> Task prompt
Using the court judgment, name every Chinese national whose job is described as some type of engineer.

> Text extract

IN THE MATTER OF:THE IMMIGRATION ACT (CAP 172) OF THE LAWS OF KENYA (REPEALED)

IN THE MATTER OF:THE IRREGULAR AND UNPROCEDURAL ISSUANCE OF ENTRY PERMITS TO TEN (10) CHINESE NATIONALS TO STAY AND WORK IN KENYA FOR A CHINESE COMPANY BASED IN NAIROBI AND KNOWN AS THE GREAT YADUO INDUSTRY LIMITED. THE CHINESE NATIONALS ARE:

CHANG QIONG JI – DESCRIBED AS CHEMICAL ENGINEER FORMULA WITH M/S GREAT YADUO INDUSTRY LTD

RENJIAN LIU – DESCRIBED AS CHEMICAL ENGINEER FORMULA WITH M/S GREAT YADUO INDUSTRY LTD

SHAOMING DENG – DESCRIBED AS MECHANICAL ENGINEER WITH WITH M/S GREAT YADUO INDUSTRY LTD

XU WU – DESCRIBED AS MECHANICAL ENGINEER WITH M/S GREAT YADUO INDUSTRY LTD

JINGTON LIAO – DESCRIBED AS FACTORY MECHANICAL ENGINEER WITH M/S GREAT YADUO INDUSTRY LTD

QIU XIAOQIN – DESCRIBED AS FINANCIAL CONTROLLER WITH M/S GREAT YADUO INDUSTRY LTD

QINGQUAN ZHNG DESCRIBED AS FINANCIAL CONTROLLER WITH M/S GREAT YADUO INDUSTRY LTD

MINJIAN WU – DESCRIBED AS ELECTRICIAN WITH M/S GREAT YADUO INDUSTRY LTD

SHAOBO CHEN – DESCRIBED AS INTERPRETOR WITH M/S GREAT YADUO INDUSTRY LTD

JIANJUN CHEN – DESCRIBED AS BUSINESS WITH M/S GREAT YADUO INDUSTRY LTD

AND

IN THE MATTER OF:THE REFUSAL BY THE DEPARTMENT OF IMMIGRATION TO EFFECT DEPORTATION OF THE TEN (10) CHINESE NATIONALS

BETWEEN

REPUBLIC…………………………………….....……………………………APPLICANT

AND

PRINCIPAL IMMIGRATION OFFICER……….......…………..…………..RESPONDENT

M/S GREAT YADUO INDUSTRY LTD…….………….….1ST INTERESTED PARTY

CHANG QIONG JI…….…………………………….…..….2ND INTERESTED PARTY

RENJIAN LIU …….…………………………….…………....3rd INTERESTED PARTY

DENG SHAOMING ………………………….……………….4th INTERESTED PARTY

XU  WU …….……………………………………..………….5th  INTERESTED PARTY

JINGTON LIAO ……………….......………………………..….6th INTERESTED PARTY

QIU XIAOQIN ……………….......………………………..……7th INTERESTED PARTY

QINGQUAN ZHNG ……………....…...……………..………..8TH INTERESTED PARTY

MINJIAN WU ………………….…………………………..…9TH INTERESTED PARTY

SHAOBO CHEN …………………………………………….10TH INTERESTED PARTY

JIANJUN CHEN …………….……………………………...11TH INTERESTED PARTY

JUDGMENT

The Applicant is Henry Magemebe Mose. The Respondent is the public officer in the Department of Immigration at the Ministry of State for Immigration and Registration of persons. His duties include the issuance of entry permits to non-citizens who want to work in Kenya.

[Extracted entries]
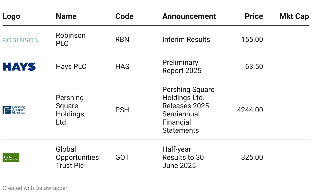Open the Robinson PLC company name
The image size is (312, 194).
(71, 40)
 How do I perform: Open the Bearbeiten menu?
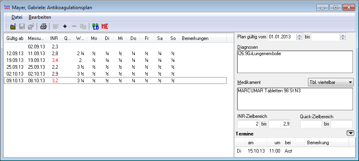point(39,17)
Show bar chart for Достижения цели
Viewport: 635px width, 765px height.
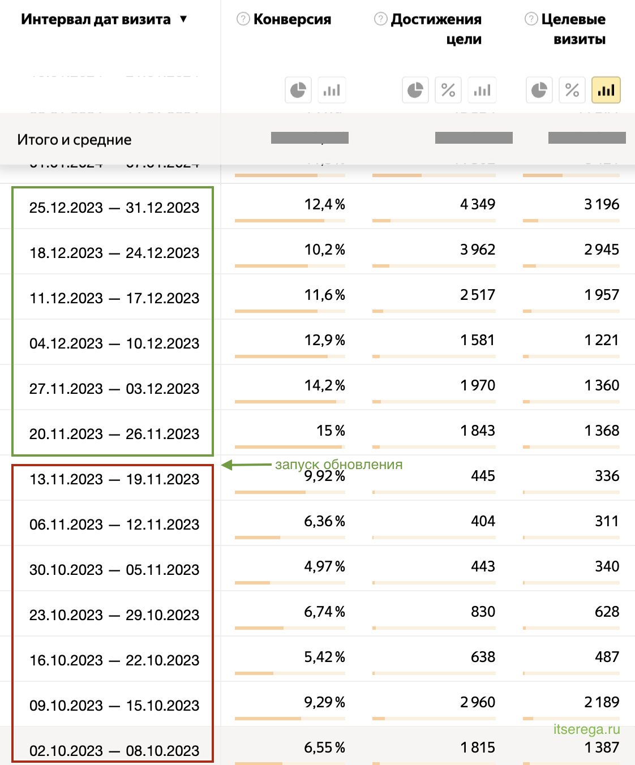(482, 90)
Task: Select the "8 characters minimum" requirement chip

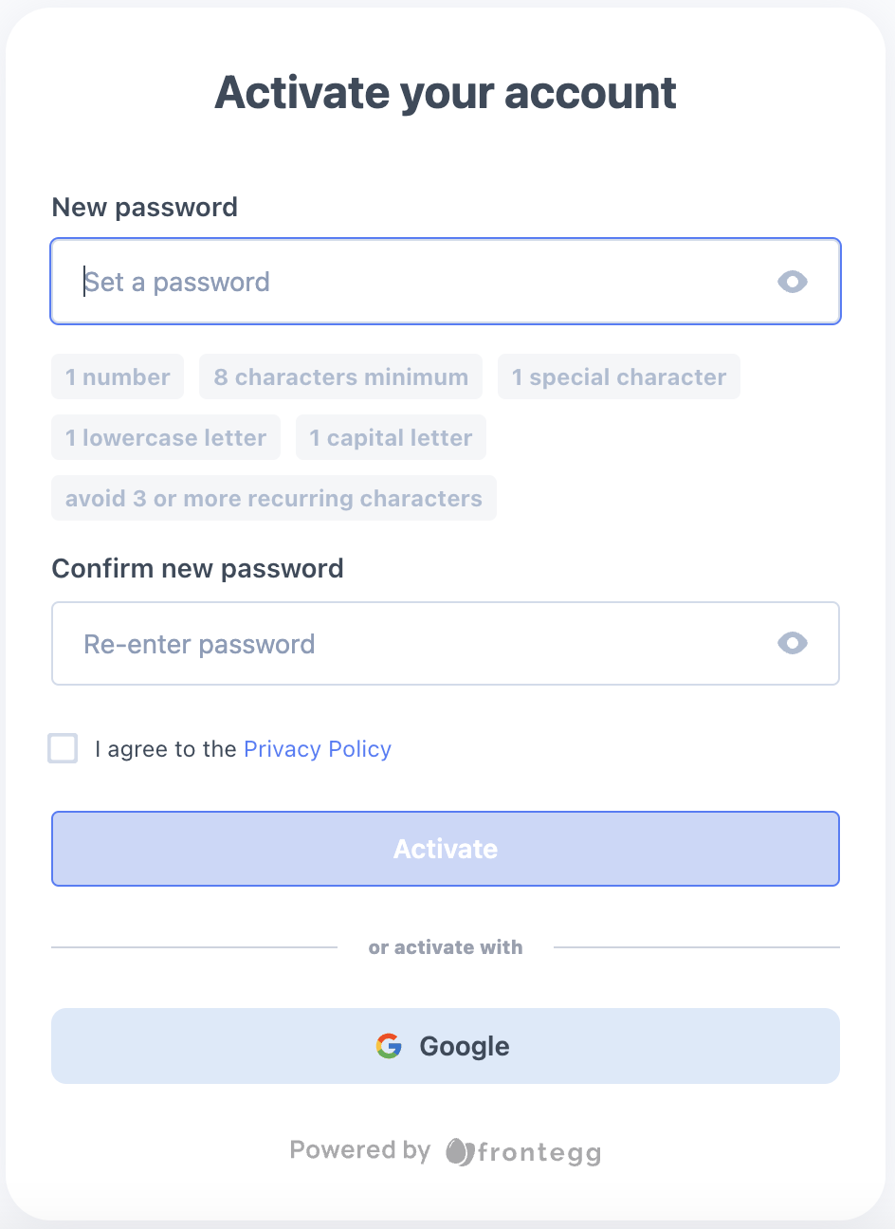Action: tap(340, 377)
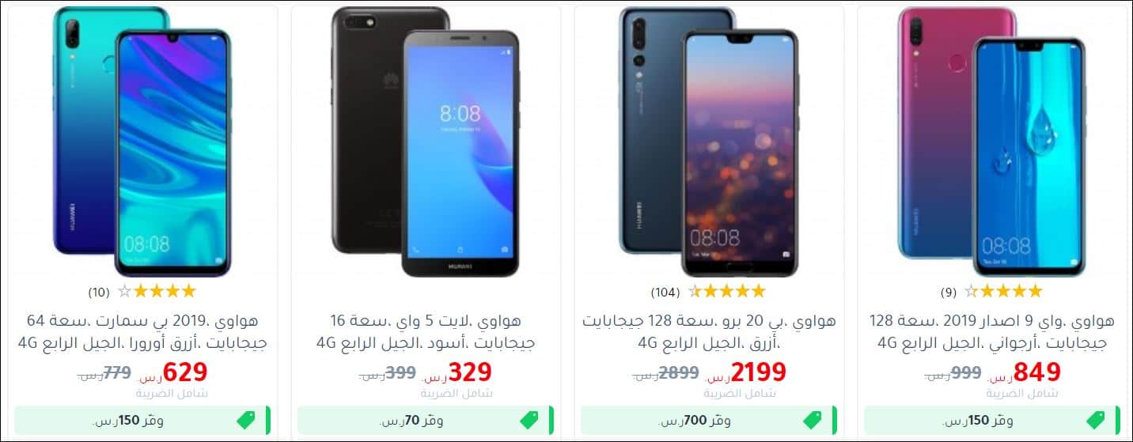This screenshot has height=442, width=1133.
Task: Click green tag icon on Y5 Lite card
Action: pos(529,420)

> Response to the exercise
Chang Qiong Ji, Renjian Liu, Shaoming Deng, Xu Wu, Jington Liao